On Mon, May 19, 2008 at 1:33 PM, Peter Duniho <[EMAIL PROTECTED]> wrote:

Well, I'm still waiting for someone to show me how that flexibility is used.


I'll take that challenge. :-)

The flexibility of the Objective-C language & runtime allow me to intercept
messages sent in either direction, and route them through a "bridge"
function that translates them to a foreign language. In this case, the
language is Perl, but I don't intend to brag here - as I understand it, the
Ruby and Python bridges have similar capabilities.

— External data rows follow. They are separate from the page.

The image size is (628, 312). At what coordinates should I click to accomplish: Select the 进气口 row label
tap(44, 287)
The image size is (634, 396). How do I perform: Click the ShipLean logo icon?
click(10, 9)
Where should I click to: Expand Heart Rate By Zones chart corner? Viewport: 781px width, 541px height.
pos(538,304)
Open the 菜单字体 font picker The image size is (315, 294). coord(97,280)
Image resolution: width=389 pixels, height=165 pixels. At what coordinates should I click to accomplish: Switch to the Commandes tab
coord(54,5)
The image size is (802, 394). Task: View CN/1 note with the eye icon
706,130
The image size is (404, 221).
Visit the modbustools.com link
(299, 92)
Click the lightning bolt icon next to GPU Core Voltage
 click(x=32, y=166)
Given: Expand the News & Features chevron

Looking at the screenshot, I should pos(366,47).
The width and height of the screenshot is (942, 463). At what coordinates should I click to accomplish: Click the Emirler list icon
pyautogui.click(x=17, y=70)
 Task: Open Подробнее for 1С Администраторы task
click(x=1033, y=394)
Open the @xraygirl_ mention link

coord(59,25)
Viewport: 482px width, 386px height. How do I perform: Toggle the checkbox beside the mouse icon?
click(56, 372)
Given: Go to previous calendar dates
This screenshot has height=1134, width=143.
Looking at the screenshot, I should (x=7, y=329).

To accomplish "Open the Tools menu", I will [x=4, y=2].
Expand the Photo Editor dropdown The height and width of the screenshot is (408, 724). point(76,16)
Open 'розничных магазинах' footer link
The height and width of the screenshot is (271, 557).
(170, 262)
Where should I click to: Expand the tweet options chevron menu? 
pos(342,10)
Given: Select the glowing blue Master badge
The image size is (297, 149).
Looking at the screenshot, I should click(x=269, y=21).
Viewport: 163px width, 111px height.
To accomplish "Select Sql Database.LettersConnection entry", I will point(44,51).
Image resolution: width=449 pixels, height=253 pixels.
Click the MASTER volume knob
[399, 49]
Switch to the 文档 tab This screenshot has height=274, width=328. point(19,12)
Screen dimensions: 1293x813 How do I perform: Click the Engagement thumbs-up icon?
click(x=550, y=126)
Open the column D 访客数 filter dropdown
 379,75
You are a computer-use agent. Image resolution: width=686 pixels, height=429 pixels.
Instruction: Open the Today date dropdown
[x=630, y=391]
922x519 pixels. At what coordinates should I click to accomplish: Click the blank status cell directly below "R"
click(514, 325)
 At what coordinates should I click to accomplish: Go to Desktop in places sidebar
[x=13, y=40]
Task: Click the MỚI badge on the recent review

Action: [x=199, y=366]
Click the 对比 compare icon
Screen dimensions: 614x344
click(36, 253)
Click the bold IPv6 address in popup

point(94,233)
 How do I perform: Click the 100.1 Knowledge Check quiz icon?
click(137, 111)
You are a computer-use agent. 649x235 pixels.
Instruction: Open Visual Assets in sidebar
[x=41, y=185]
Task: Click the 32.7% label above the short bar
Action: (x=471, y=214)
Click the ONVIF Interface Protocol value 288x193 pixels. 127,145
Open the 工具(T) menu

Because Perl is dynamic, I can create a "default" method that intercepts any
unknown messages. This Perl method passes the class and method names as
string arguments, and that's exactly what the runtime functions take. Once
I've queried the runtime to find the correct Class and Sel structures to
use, and a description of arguments and return types, the rest is a SMOP -
using libffi to build a stack frame and make the call to the message
dispatch function.

A similar process happens in reverse. Perl classes can be registered with
the Objective-C runtime. The IMP (implementation function) for any method
that's implemented in Perl is the same - a single dispatch method I've
written that examines the "self" and "_sel" arguments, and dispatches the
call to the appropriate Perl method.

Because both Perl and Objective-C are dynamic, I wrote a single "bridge"
function for each direction, and that's all I needed to write to support
calling any method on any class, whether it's known at compile time or not.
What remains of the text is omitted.